EXTRACT:
By reimagining landmark New York buildings like the Astor Library, which became the Public Theater, Giorgio Cavaglieri championed the architectural preservation that shaped the modern city

by
Allan M. Jalon
August 10, 2011
Giorgio Cavaglieri with one of his early preservation projects, the Fisk Building.(Steve Brodner)
Giorgio Cavaglieri with one of his early preservation projects, the Fisk Building.(Steve Brodner)

“Architecture,” said Vincent Scully, a top historian of the field, “is a continuous dialogue between generations which creates an environment across time.”

It’s a perfect line with which to mark the 100th birthday of Giorgio Cavaglieri, an Italian-Jewish architect who reinvented American buildings to reflect that historical conversation. He made a name with buildings he built himself and as a leader among the 1960s-era preservationists who took to the streets to save the humane qualities, beauty, and economic potential of old structures. As befits an exile, Cavaglieri defied easy definition. He wasn’t overlooked: When he died, in 2006, at 94, the New York Times ran a richly detailed obituary. But Cavaglieri left no icon of personal style to match fellow émigré Marcel Breuer’s Whitney Museum, no lasting transcendental aura like Louis Kahn’s. His sense of architecture as an act of valuing the past, however, created a legacy that includes recent projects like New York’s popular High Line, a rusting freight track transformed into an elevated park.

Working at a time when urban clearing went too far, Cavaglieri—Ada Louise Huxtable, former architecture critic of the New York Times, told me—taught America “a lesson we needed to hear.” Elected as president of the influential Municipal Arts Society in 1963—the nonprofit is dedicated to urban planning in New York—he ran the society for three years, which gave him a bully pulpit on zoning issues and other questions affecting how the city should grow. New York’s current, and sometimes stricter, zoning laws reflect Cavaglieri’s ethos.

Cavaglieri was an elegantly lanky, mustachioed man with a bony but sensitive face, a narrow nose that looked like a slightly battered soup spoon, and long-fingered hands that drew his ideas in the air. He zipped around New York in one Alfa Romeo after another, returned to his native Venice often, painted its floating world in many canvases. In an unpublished memoir, he wrote that the sight of the Doge’s Palace from the Piazza San Marco when he was 4 years old “influenced my decision years later to design buildings.”

DATA SHOWN:
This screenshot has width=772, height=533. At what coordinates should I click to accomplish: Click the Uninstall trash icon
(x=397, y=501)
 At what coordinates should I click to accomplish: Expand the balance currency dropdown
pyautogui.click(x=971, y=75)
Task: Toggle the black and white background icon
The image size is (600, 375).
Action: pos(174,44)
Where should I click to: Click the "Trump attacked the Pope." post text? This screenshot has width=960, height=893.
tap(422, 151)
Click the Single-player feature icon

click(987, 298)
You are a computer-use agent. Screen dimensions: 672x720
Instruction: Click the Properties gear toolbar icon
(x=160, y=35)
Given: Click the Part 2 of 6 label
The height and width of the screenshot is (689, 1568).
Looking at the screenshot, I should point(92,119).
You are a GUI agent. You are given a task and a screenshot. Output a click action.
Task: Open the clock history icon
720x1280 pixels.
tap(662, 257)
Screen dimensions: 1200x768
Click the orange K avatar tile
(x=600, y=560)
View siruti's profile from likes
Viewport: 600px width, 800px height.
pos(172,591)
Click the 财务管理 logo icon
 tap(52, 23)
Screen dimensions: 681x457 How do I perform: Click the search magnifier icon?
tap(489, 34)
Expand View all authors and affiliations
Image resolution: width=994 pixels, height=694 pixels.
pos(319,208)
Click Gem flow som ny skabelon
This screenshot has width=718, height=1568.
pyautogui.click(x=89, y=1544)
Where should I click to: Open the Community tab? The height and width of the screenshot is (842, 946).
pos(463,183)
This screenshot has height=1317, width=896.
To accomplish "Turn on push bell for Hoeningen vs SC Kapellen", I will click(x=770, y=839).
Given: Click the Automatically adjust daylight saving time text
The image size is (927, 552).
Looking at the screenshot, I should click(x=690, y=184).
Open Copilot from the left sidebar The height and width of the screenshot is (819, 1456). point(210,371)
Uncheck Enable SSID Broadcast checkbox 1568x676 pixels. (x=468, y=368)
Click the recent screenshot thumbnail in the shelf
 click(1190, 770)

DESCRIPTION OF THE TASK: Extend the Giorgio Cavaglieri text past the last sentence shown.

WRITTEN REPLY:
The new world, Cavaglieri learned soon after he escaped to New York from Mussolini’s Italy in 1939, was often not as reverent of its buildings as the old one. He joined the revolt against urban ruin when he protested against the wrecking of McKim, Mead & White’s splendid Penn Station in the heart of Manhattan. The station was torn down in 1963, but its demise made preservation into a public cause.

“I came to be involved, in the early 1960s or late 1950s, in the political groups that were then agitating for the preservation of the old Jefferson Market Courthouse,” Cavaglieri recalled in a 1982 interview with the preservation historian Charles Hosmer. It was his decisive moment. The courthouse, where Sixth Avenue passes 10th Street at the center of Greenwich Village, was designed by Calvert Vaux—who also contributed to the design of Central Park—in collaboration with Frederick Withers. Its Victorian Gothic style is romantically quirky. But it had fallen into decaying disuse. The clock on its high tower, by which villagers had told time for decades, stayed stuck at 3:20.

Cavaglieri helped collect signatures to restart the clock and save the Old Jeff. Turning the Jefferson Courthouse into a library in 1967 earned him critical raves. He became an international figure for elevating into an art form the so-called “alteration work” many architects looked down on, as architect-writer John Morris Dixon put it recently in the professional architectural journal Oculus.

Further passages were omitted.